- **Work required**: Give the entries again exactly as they appear, but without the images.

[Entries taken from a collection]
━━━━━━
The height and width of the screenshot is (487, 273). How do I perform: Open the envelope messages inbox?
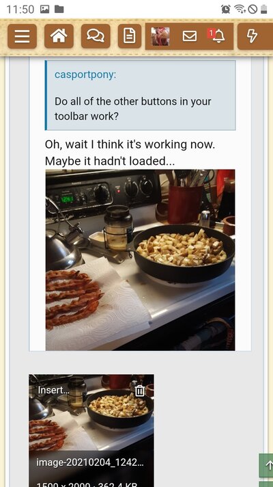[x=190, y=36]
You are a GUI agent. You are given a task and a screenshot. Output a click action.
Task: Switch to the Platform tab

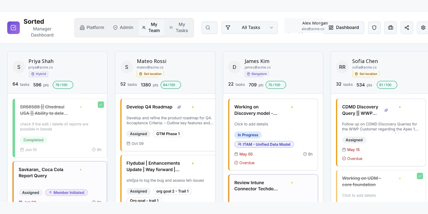click(92, 28)
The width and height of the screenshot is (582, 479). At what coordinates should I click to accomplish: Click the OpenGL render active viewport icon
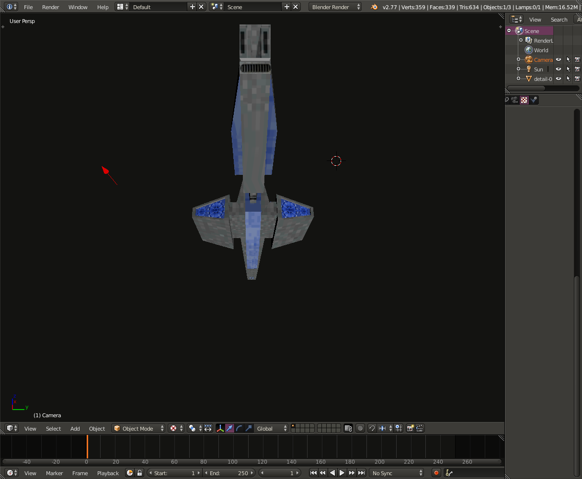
━━━━━━
- **Reply**:
The height and width of the screenshot is (487, 273). How do I perform: Open the envelope messages inbox?
[x=190, y=36]
You are a GUI agent. You are given a task and a screenshot. Output a click action.
Task: Switch to the Platform tab

click(92, 28)
The width and height of the screenshot is (582, 479). At what coordinates should I click to accomplish: Click the OpenGL render active viewport icon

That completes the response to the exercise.